Dancing with the Nation: Courtesans in Bombay Cinema; Rs 375

From the 1950s onwards, plot twists enable the heroine to take on a courtesan-like role and inhabit the courtesan’s eroticism. Sometimes, this happens when she poses as a tawaif to entrap the villain. An early example is Asha, the journalist in Kala Pani (1958), who disguises herself as a street dancer, Gulbadan. Its apotheosis is "Choli ke peechhe kya hai" (What is behind the blouse) in Khalnayak (1993), where undercover police officer Ganga joins the dance troupe of Champa, who is described as "the most famous tawaif" of the region.

Between the 1950s and the 1990s there are many such moments, for example, in Maan Gaye Ustaad (1981), conwoman Geeta and conman Krishna pose as a tawaif and a poet from Lucknow. He introduces her with idiomatic Urdu verses, such as "Aa rahi hai aap ke khatir / Banaras ki subah Lakhnau ki shaam" (Here come for your pleasure / The morning of Banaras and the evening of Lucknow).

Other far-fetched pretexts for allowing the heroine to act as a courtesan or court dancer include her compassionately taking the place of an injured tawaif who needs money to pay for her mother’s surgery Gair Kanooni [1989].

From the 1990s onwards, historical films continue to enhance the heroine’s charms by giving her a tawaif connection. In Dedh Ishqiya (2014), set in Lucknow, a brief flashback of Begum Para’s past shows her dancing in a peshwaz, looking very much like Rekha as the young Umrao Jaan. We are told that Para was a student of Birju Maharaj and danced in the town-hall auditorium in Bhopal.
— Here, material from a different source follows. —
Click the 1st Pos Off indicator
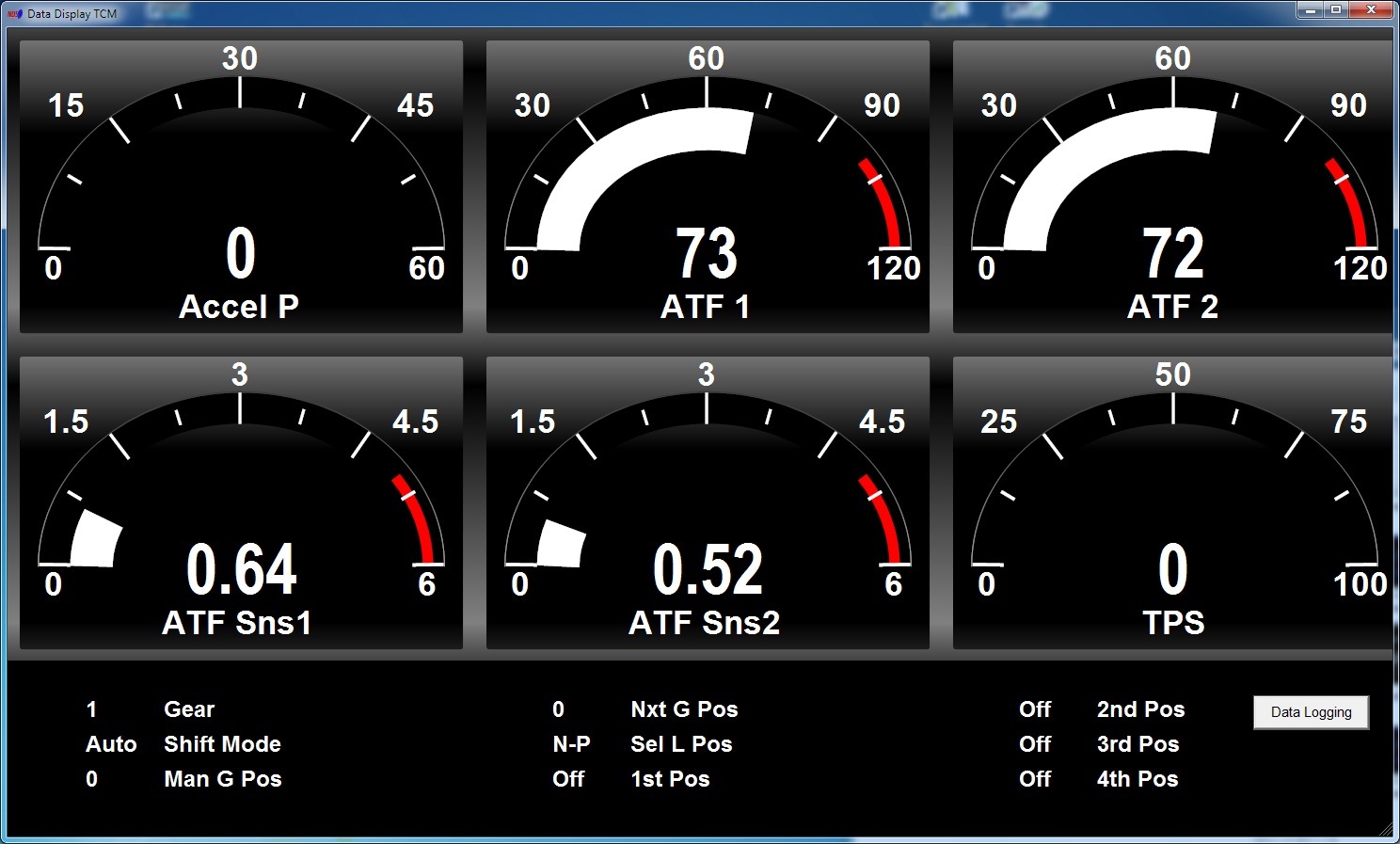 coord(568,779)
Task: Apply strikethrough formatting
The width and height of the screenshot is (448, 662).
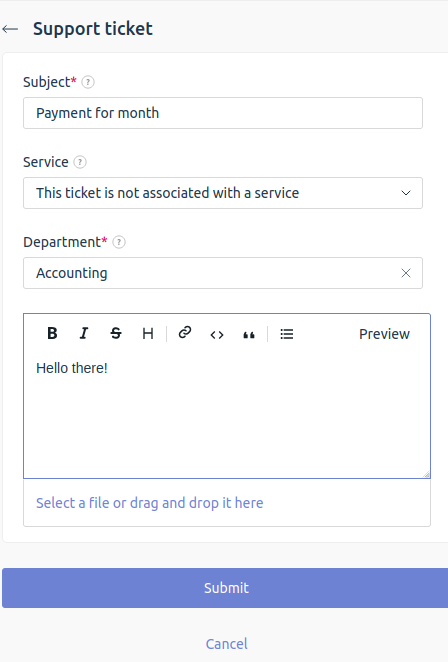Action: tap(116, 334)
For a stage dancer to marry a Nawab as his first wife would be highly unlikely; the only purpose of this vignette seems to be to imbue the heroine with a tawaif-like eroticism. The film concludes with her eloping with her female lover and opening a dance school, an apt metaphor for tawaifs’ transmitting dance traditions to middle-class women.
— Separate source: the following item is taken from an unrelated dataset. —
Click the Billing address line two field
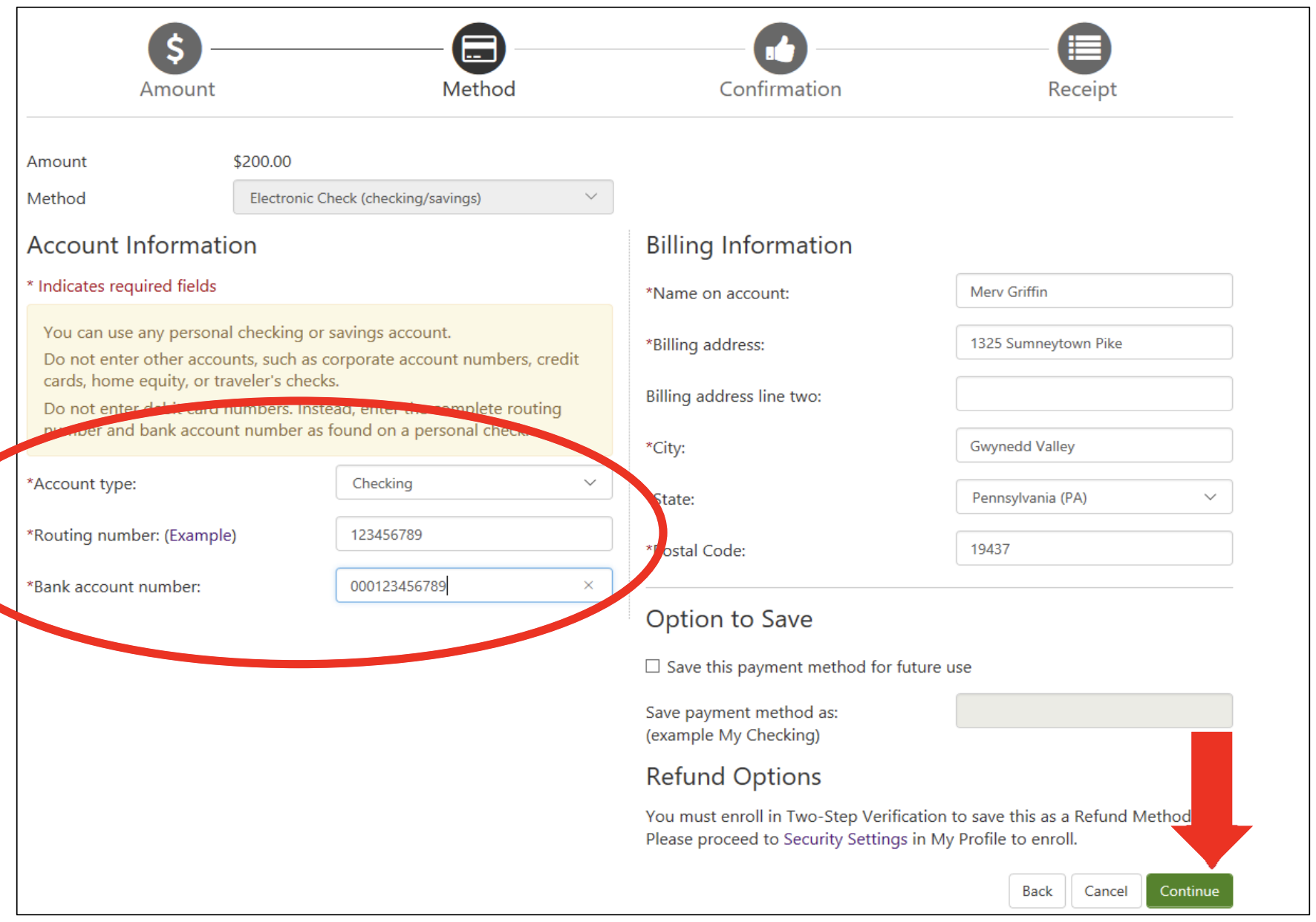 pos(1092,393)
In Bajirao Mastani (2016), when Mastani, the daughter of a Hindu king and a Muslim tawaif, follows her lover Bajirao to his court, his angry mother houses her in the dancers’ quarters. She seems to accept this status by coming into his presence as a court dancer although Bajirao himself contests it, saying that she can dance at court but not in a social gathering. Later, his mother contemptuously presents her with ghungroos, saying that however beautiful or talented she may be, she cannot be his wife.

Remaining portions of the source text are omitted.